• [SET PROBLEM 1] Copy the passage of the ATV article starting at "Iowa Farm Couple" and ending at "to the shop.".
• [SET PROBLEM 2] From the ATV article, list the work vehicles the Blairs brought to the cornfield.

— begin PAGE TEXT —

Farm-Tested ATV

Iowa Farm Couple Tests Polaris ATV Across Diverse Operation

Jim Patrico
By  Jim Patrico , Progressive Farmer Senior Editor
Iowa couple AJ and Kellie Blair find many uses for an ATV on their diversified farm. (DTN/Progressive Farmer photo by Jim Patrico)

AJ and Kellie Blair are fixing a large wooden fencepost on the corner of a harvested cornfield. A few weeks ago, a combine driver backed into the post and knocked it over. With harvest done, the young couple finally has time to repair the damage before setting up an electric fence and turning cattle into the cornstalks.

They brought three work vehicles to the field with them: a front loader to do the heavy work, a side-by-side to carry electric fenceposts and tools, and an ATV to get the Blairs where they need to go in a hurry.

Sure enough, they forgot a tool, and AJ hops onto the Polaris Sportsman 450 H.O. EPS to hustle back to the shop.

"I thought we might be moving away from the ATV when we bought the side-by-side three or four years ago," AJ says later. "But the four-wheeler is just so handy to hop on and go."


Seems the Blairs always need to get somewhere in a hurry on their diversified farm in central Iowa, near Dayton. They use an ATV for checking cattle in their feedlot and cow-calf operations. They put it in the back of the pickup when cropping chores take them to the far reaches of the farm, and Kellie uses it for scouting fields during the growing season.

All of these uses and more make the Blairs the perfect farm couple to test the Polaris, which they did for about three months in 2021 through harvest and into the late fall.

Bottom line for them, Kellie says: "This particular Polaris was a basic model without a lot of bells and whistles, which is fine, because we don't need a lot of bells and whistles. We want something that will get us from one place to another, and this one worked really well for us."


Here are some facts on the Sportsman 450 H.O. EPS for model year 2022.

-- VALUE. It's one of the smaller ATVs in the Polaris lineup, and the company advertises it as a "value" model.

— end PAGE TEXT —
— begin GIVEN MATERIAL —

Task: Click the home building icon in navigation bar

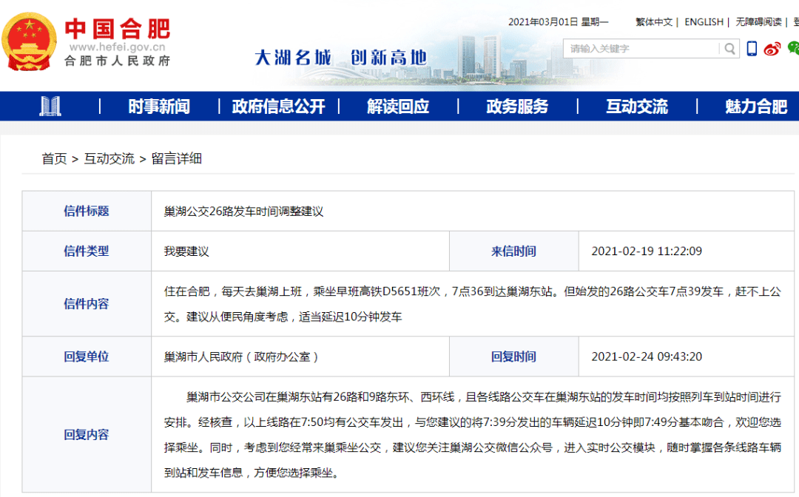Action: 50,107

— end GIVEN MATERIAL —

• [FULL ANSWER 1]
Iowa Farm Couple Tests Polaris ATV Across Diverse Operation

Jim Patrico
By  Jim Patrico , Progressive Farmer Senior Editor
Iowa couple AJ and Kellie Blair find many uses for an ATV on their diversified farm. (DTN/Progressive Farmer photo by Jim Patrico)

AJ and Kellie Blair are fixing a large wooden fencepost on the corner of a harvested cornfield. A few weeks ago, a combine driver backed into the post and knocked it over. With harvest done, the young couple finally has time to repair the damage before setting up an electric fence and turning cattle into the cornstalks.

They brought three work vehicles to the field with them: a front loader to do the heavy work, a side-by-side to carry electric fenceposts and tools, and an ATV to get the Blairs where they need to go in a hurry.

Sure enough, they forgot a tool, and AJ hops onto the Polaris Sportsman 450 H.O. EPS to hustle back to the shop.

• [FULL ANSWER 2]
- a front loader
- a side-by-side
- an ATV